* **Extracted text**:
How High-Tech Markets Develop

This section reviews the key principles governing each inflection point on the Technology Adoption Life Cycle and explores some key mistakes or missteps that organizations make at each point.

1

Back to the Basics

The ideas and concepts outlined in this book are built in part upon theories of high-tech market development first discussed in Crossing the Chasm, originally published in 1991, and Inside the Tornado, published in 1995. My partner, Geoffrey Moore, authored both books, and in them he defined and refined a vocabulary and framework for understanding how and why high-technology markets develop for discontinuous innovations, and why these markets evolve as they do. Over the years we have used our experience in consulting with technology-based organizations, both large and small, to hone these concepts further, adding to an ever widening body of work. We have added, modified, borrowed, and discarded ideas based on these experiences. And we are grateful that many of our clients are willing co-conspirators.
Since continuous innovations still account for a significant portion of modern economies, it is hardly surprising that much of the language of business and the specifics of modern marketing theory and practice continue to reflect this fact. Yet, the fastest-growing sectors of these same modern economies are now driven by discontinuities—disruptive technologies that force changes in both strategy and behavior that are often counterintuitive to both buyer and seller. Thus, a knowledge and practice gap exists, a condition that is completely understandable when you compare the number of patents issued between 1900 and 1970 with the number issued since 1970. It is exactly this gap that high-tech organizations face every day. They must make sense of developing markets and business practices where, to paraphrase a line from the Star Trek TV series, “no one has gone before.”
Since the basic function of business strategy is to create wealth for shareholders, employees, and society, we start our investigation with some basic principles and observations—some long held, others gleaned from the technology market meltdown recently witnessed.
We begin by trying to make more sense of what has transpired during the recent past.

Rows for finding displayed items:
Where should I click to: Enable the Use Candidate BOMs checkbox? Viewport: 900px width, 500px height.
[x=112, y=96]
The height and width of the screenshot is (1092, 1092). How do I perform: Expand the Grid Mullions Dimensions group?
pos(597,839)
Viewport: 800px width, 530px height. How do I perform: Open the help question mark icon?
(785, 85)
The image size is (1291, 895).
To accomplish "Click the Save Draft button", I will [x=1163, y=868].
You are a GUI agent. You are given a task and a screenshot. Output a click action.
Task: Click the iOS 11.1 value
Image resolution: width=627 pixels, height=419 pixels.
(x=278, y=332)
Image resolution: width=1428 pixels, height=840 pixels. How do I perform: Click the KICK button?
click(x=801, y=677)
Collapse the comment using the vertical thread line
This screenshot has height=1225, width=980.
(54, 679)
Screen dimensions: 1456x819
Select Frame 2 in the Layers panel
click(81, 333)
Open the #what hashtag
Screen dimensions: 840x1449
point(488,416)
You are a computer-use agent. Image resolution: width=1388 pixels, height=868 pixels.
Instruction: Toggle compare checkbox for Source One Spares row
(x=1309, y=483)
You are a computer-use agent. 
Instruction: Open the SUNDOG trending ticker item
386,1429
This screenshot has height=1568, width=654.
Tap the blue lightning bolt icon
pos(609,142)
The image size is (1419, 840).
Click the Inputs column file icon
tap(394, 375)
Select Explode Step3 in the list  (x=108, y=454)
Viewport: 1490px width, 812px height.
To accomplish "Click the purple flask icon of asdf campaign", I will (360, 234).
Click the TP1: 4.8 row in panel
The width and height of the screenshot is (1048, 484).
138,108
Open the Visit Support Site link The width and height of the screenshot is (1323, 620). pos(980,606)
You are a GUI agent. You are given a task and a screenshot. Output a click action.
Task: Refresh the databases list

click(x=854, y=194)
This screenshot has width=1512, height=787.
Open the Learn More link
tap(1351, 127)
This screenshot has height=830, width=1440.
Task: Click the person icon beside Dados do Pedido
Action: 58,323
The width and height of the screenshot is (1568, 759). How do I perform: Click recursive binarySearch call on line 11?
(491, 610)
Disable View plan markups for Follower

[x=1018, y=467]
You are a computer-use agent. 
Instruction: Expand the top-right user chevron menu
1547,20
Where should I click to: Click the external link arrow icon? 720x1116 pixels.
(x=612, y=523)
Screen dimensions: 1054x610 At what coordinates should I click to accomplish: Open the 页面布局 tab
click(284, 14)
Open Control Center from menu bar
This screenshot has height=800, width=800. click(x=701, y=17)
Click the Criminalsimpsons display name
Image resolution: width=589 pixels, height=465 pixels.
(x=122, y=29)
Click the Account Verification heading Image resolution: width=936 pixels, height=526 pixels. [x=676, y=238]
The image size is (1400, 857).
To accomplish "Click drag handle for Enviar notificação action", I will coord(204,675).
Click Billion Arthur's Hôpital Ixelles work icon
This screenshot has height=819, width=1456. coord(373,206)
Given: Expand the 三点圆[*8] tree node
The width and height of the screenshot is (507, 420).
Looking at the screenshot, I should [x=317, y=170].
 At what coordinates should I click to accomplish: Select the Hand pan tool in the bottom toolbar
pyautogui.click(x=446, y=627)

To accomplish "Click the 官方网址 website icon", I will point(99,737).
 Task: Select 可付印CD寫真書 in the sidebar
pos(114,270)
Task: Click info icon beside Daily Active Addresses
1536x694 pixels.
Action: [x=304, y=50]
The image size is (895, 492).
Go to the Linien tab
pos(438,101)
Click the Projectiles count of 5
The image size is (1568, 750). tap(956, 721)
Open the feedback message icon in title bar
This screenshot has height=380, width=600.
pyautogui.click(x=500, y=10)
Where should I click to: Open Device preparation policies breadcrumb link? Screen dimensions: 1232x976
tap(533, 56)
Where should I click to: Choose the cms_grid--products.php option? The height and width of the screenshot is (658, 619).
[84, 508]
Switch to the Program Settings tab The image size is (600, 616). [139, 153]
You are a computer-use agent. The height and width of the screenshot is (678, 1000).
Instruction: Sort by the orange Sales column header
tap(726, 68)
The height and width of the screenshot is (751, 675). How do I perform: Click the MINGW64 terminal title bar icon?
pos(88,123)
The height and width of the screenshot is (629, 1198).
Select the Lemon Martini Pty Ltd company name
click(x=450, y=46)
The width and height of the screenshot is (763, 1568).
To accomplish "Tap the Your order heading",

* **Goal A**: Using the passage on how high-tech markets develop, decide whether each statement agrees with it, answering yes or no and quoting the deciding words: (i) Crossing the Chasm was originally published in 1991. (ii) Inside the Tornado was published in 1998. (iii) Geoffrey Moore authored both books.
* **Goal B**: State how many rows contain the string "Viewport", with case counting, and give only the number.

* **Worked answer A**:
(i) Yes: "Crossing the Chasm, originally published in 1991"
(ii) No: "Inside the Tornado, published in 1995"
(iii) Yes: "My partner, Geoffrey Moore, authored both books"

* **Worked answer B**: 3